DATA RECORDS:
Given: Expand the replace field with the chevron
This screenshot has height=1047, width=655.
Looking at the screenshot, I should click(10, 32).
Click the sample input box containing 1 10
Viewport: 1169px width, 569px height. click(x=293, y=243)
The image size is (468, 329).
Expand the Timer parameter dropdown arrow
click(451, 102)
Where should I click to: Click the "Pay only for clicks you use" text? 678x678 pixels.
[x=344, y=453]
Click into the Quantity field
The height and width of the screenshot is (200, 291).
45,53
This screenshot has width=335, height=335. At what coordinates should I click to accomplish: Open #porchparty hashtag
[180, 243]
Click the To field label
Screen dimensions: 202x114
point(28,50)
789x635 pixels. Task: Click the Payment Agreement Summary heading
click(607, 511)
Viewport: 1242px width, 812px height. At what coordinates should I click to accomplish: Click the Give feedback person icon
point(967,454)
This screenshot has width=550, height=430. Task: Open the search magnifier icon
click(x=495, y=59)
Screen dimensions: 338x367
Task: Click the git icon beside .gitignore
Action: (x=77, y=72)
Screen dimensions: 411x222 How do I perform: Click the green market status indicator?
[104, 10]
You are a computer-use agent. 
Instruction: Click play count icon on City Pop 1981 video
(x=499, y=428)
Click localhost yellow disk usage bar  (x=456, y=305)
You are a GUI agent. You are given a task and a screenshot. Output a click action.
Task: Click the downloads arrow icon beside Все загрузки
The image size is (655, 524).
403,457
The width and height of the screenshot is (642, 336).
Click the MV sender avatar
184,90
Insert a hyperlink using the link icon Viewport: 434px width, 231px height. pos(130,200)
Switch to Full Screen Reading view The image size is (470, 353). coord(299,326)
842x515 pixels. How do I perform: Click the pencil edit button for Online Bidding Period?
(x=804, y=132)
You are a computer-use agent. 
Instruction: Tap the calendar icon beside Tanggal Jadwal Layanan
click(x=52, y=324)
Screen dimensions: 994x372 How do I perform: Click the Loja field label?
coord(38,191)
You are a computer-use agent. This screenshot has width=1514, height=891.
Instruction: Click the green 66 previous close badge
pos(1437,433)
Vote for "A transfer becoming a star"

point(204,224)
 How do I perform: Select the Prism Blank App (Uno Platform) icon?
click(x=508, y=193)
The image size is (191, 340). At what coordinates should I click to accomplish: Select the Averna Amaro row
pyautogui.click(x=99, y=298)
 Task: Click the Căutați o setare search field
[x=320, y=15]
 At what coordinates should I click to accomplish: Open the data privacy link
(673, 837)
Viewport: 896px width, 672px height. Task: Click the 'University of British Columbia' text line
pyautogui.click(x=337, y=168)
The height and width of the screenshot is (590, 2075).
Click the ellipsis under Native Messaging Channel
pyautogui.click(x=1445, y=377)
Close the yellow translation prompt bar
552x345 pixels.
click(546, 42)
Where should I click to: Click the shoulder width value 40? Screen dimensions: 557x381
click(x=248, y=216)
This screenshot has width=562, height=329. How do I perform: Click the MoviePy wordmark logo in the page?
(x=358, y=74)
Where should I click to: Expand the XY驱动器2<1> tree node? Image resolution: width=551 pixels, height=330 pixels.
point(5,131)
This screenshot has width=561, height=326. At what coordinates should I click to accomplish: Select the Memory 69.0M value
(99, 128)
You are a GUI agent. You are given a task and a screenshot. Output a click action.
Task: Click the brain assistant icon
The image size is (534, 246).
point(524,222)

WHAT TO PRODUCE: Please reproduce the records exactly, without leaving any out.

YOUR RESPONSE:
Given: Expand the replace field with the chevron
This screenshot has height=1047, width=655.
Looking at the screenshot, I should click(10, 32).
Click the sample input box containing 1 10
Viewport: 1169px width, 569px height. click(x=293, y=243)
The image size is (468, 329).
Expand the Timer parameter dropdown arrow
click(451, 102)
Where should I click to: Click the "Pay only for clicks you use" text? 678x678 pixels.
[x=344, y=453]
Click into the Quantity field
The height and width of the screenshot is (200, 291).
45,53
This screenshot has width=335, height=335. At what coordinates should I click to accomplish: Open #porchparty hashtag
[180, 243]
Click the To field label
Screen dimensions: 202x114
point(28,50)
789x635 pixels. Task: Click the Payment Agreement Summary heading
click(607, 511)
Viewport: 1242px width, 812px height. At what coordinates should I click to accomplish: Click the Give feedback person icon
point(967,454)
This screenshot has width=550, height=430. Task: Open the search magnifier icon
click(x=495, y=59)
Screen dimensions: 338x367
Task: Click the git icon beside .gitignore
Action: (x=77, y=72)
Screen dimensions: 411x222 How do I perform: Click the green market status indicator?
[104, 10]
You are a computer-use agent. 
Instruction: Click play count icon on City Pop 1981 video
(x=499, y=428)
Click localhost yellow disk usage bar  (x=456, y=305)
You are a GUI agent. You are given a task and a screenshot. Output a click action.
Task: Click the downloads arrow icon beside Все загрузки
The image size is (655, 524).
403,457
The width and height of the screenshot is (642, 336).
Click the MV sender avatar
184,90
Insert a hyperlink using the link icon Viewport: 434px width, 231px height. pos(130,200)
Switch to Full Screen Reading view The image size is (470, 353). coord(299,326)
842x515 pixels. How do I perform: Click the pencil edit button for Online Bidding Period?
(x=804, y=132)
You are a computer-use agent. 
Instruction: Tap the calendar icon beside Tanggal Jadwal Layanan
click(x=52, y=324)
Screen dimensions: 994x372 How do I perform: Click the Loja field label?
coord(38,191)
You are a computer-use agent. This screenshot has width=1514, height=891.
Instruction: Click the green 66 previous close badge
pos(1437,433)
Vote for "A transfer becoming a star"

point(204,224)
 How do I perform: Select the Prism Blank App (Uno Platform) icon?
click(x=508, y=193)
The image size is (191, 340). At what coordinates should I click to accomplish: Select the Averna Amaro row
pyautogui.click(x=99, y=298)
 Task: Click the Căutați o setare search field
[x=320, y=15]
 At what coordinates should I click to accomplish: Open the data privacy link
(673, 837)
Viewport: 896px width, 672px height. Task: Click the 'University of British Columbia' text line
pyautogui.click(x=337, y=168)
The height and width of the screenshot is (590, 2075).
Click the ellipsis under Native Messaging Channel
pyautogui.click(x=1445, y=377)
Close the yellow translation prompt bar
552x345 pixels.
click(546, 42)
Where should I click to: Click the shoulder width value 40? Screen dimensions: 557x381
click(x=248, y=216)
This screenshot has width=562, height=329. How do I perform: Click the MoviePy wordmark logo in the page?
(x=358, y=74)
Where should I click to: Expand the XY驱动器2<1> tree node? Image resolution: width=551 pixels, height=330 pixels.
point(5,131)
This screenshot has width=561, height=326. At what coordinates should I click to accomplish: Select the Memory 69.0M value
(99, 128)
You are a GUI agent. You are given a task and a screenshot. Output a click action.
Task: Click the brain assistant icon
The image size is (534, 246).
point(524,222)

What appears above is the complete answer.